I have learned that McLaren would have made Lewis Hamilton the top-paid driver in Formula One if he had opted to stay with them and not puzzlingly abandon them for strugglers Mercedes. And that would have meant a basic salary exceeding the £15 million-a-year (Dh89.65 million) the German Grand Prix outfit are paying the 28-year-old to switch to them on a three-year deal.
Given his universal fame and marketability, Hamilton can be confident he can at least double his basic take-home pay with lucrative and massive sponsorship deals on top of any performance bonuses offered by a team anxious to rule the Formula One world again.

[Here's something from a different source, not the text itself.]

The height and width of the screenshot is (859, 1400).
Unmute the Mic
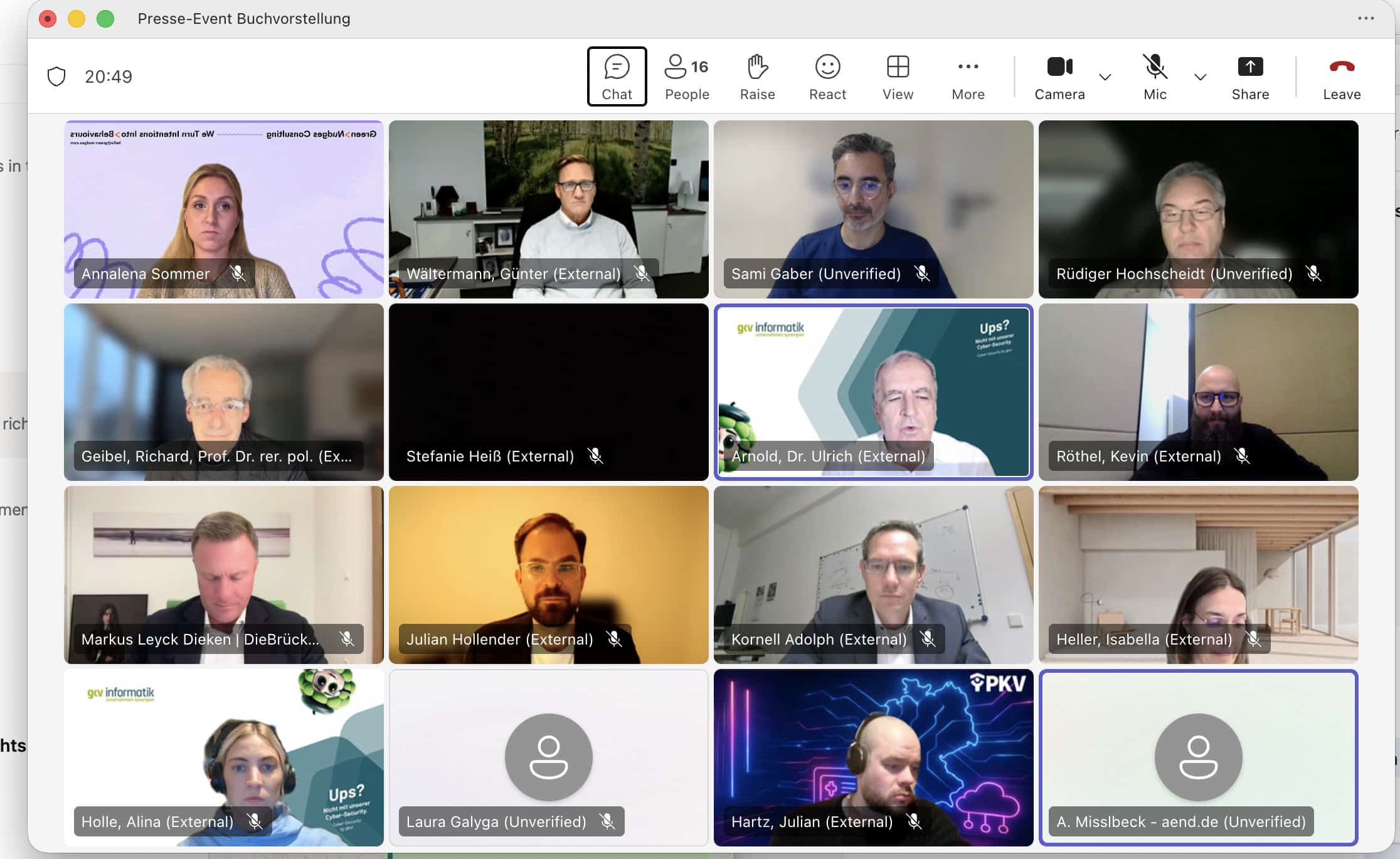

But McLaren supremo Ron Dennis, who developed Hamilton from being a kid kart racer at 14 to F1 world champ in 2008, reckons a continuance of the partnership that was blessed with highlights might have been a wrong move. “Did we have the ability to create a situation where we could have stayed together? Yes.
“Would it have been the right thing to do? I don’t think so,” said the dour man famed for his intractable attitude.
It was his team boss, Martin Whitmarsh, who has revealed they would have made Hamilton the richest racer of them all if he hadn’t quit to join Grand Prix mastermind Ross Brawn’s line up as the replacement for race legend and seven-time title holder Michael Schumacher.
Dennis insists, contrary to widespread belief, that he holds no grudges against the star from the humble background he shaped as a multi-millionaire world-beater. He said without the trace of a smile: “We do not wish Lewis every success — and that is understandable as he is obviously going to be a competitor. But we don’t wish him anything negative.
“Everybody asks : ‘Am I bitterly this or bitterly that?’ I am a realist. Life isn’t about one person deciding anything. It’s all about circumstances.
“And at the end of the day you end up with a situation where you are going to separate if the circumstances are not right.”
Sir Jackie Stewart, the all-time British racing hero, fears Hamilton may have made a disastrous mistake in deserting McLaren. “It is a risk — maybe one worth taking — and an emotional decision, but it may not be the right one,” said the three-time champion.
He added:”It is chancy because McLaren are in the business of Formula One. Major car manufacturers like Mercedes come and go. There is always the risk that if the Silver Arrows are not successful in their Grand Prix ambitions...in just five minutes there could be a board decision to cancel their F1 programme.”